Des blessés, des cadavres, il ne semblait n’y avoir que de ça dans la mine de pierre désormais. Les sourires avaient disparus, on n’entendait plus de rires, juste des cries de désespoir et de tristesse. Sayuri restait neutre et totalement indifférente face à la souffrance de ces personnes. Ses yeux étaient vides, tellement noir qu’il semblait que tout sentiments humains y disparaissaient, happés par ce gouffre sans fond. A coté d’elle, le mineur soutenait toujours Sloth, ce qui rendait bien service à l’espionne. Avec son petit gabarie, elle n’aura pas put le traîner sur plus de dix mètres. Mais grâce à la forte corpulence de l’homme, ils avaient put emmener le blessé sans soucis jusqu’au village. Maintenant il restait à le faire soigner.

Elle guidait les deux hommes, les menant à travers les débris des bâtiments et les cadavres vers une imposante bâtisse qui tenait toujours debout et qui avait été réquisitionné pour servir de refuge. Lorsqu’elle entra, suivit du mineur de Sloth, elle put constater à quel point le tremblement de terre avait fait des dégâts. Des hommes, des femmes et des enfants étaient entassés, dans l’attente de soin ou de solution d’hébergement et d’apprivoisement. Sayuri se demanda si le même spectacle se déroulait à la mine de sable, mais elle ne se faisait de soucis pour aucune personne en particulier.

Avec l’aide du mineur elle emmena Sloth vers un endroit encore libre et l’installa à même le sol, il n’y avait plus de lit libre. Elle leva la tête à le recherche d’un médecin mais comprit vite qu’ils devraient attendre leur tour, et la guerrière ne pouvait laisser le jeune homme tant qu’il n’avait pas reçu de soin, c’était un ordre du prince.

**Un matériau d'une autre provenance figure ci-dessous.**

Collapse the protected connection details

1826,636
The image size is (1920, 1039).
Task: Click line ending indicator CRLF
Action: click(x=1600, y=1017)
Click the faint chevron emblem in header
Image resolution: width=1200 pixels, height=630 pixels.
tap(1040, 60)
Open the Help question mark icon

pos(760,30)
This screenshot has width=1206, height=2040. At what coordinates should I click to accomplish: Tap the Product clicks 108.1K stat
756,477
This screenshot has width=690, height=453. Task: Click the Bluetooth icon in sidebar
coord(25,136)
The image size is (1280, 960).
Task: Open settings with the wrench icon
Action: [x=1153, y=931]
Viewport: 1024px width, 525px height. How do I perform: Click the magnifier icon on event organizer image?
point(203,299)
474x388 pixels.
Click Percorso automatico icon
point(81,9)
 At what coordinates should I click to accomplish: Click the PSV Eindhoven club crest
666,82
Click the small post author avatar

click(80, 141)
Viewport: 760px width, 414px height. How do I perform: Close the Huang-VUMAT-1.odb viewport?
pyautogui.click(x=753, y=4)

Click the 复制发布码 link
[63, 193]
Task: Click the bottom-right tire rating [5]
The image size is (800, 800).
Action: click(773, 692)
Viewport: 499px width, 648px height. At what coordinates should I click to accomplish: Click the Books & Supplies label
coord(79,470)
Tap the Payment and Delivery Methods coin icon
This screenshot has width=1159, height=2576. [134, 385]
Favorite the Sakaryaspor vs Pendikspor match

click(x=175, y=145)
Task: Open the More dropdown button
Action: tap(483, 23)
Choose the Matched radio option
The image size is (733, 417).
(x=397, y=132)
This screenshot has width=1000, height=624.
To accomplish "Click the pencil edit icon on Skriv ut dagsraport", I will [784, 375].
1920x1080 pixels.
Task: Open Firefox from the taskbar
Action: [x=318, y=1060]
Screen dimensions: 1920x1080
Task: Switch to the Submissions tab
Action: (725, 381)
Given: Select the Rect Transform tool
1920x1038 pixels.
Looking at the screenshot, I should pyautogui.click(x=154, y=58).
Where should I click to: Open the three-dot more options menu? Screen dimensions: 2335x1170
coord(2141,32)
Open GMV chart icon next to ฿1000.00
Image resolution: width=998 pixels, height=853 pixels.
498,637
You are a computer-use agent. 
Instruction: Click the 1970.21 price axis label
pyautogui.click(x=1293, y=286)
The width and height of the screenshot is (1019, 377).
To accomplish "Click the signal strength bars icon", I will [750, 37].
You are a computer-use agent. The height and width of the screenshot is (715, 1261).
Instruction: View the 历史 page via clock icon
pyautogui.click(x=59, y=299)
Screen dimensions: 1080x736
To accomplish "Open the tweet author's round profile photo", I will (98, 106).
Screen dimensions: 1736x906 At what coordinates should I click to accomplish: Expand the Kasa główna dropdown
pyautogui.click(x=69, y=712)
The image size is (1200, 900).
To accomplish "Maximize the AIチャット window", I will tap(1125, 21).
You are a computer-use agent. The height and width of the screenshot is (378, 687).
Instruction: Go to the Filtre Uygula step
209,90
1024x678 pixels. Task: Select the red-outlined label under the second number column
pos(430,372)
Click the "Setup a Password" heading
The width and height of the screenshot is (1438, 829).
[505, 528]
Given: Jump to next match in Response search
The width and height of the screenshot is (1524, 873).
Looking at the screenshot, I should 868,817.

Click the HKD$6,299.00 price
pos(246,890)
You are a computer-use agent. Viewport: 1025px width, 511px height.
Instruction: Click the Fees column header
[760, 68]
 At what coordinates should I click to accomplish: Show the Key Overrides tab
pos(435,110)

Son regard dériva un long moment sur la marée humaine qui s’étalait devant elle, mais encore une fois son visage resta neutre, figé comme dans de la glace. Enfin elle se retourna vers le mineur, se souvenant de sa présence. Elle sortir de nouveau sa bourse et la lui jeta.

« Tient voila pour vos services. Cela devrait suffire à couvrir vos frais et pour votre mine, nous n’avez qu’à tout recommencé. »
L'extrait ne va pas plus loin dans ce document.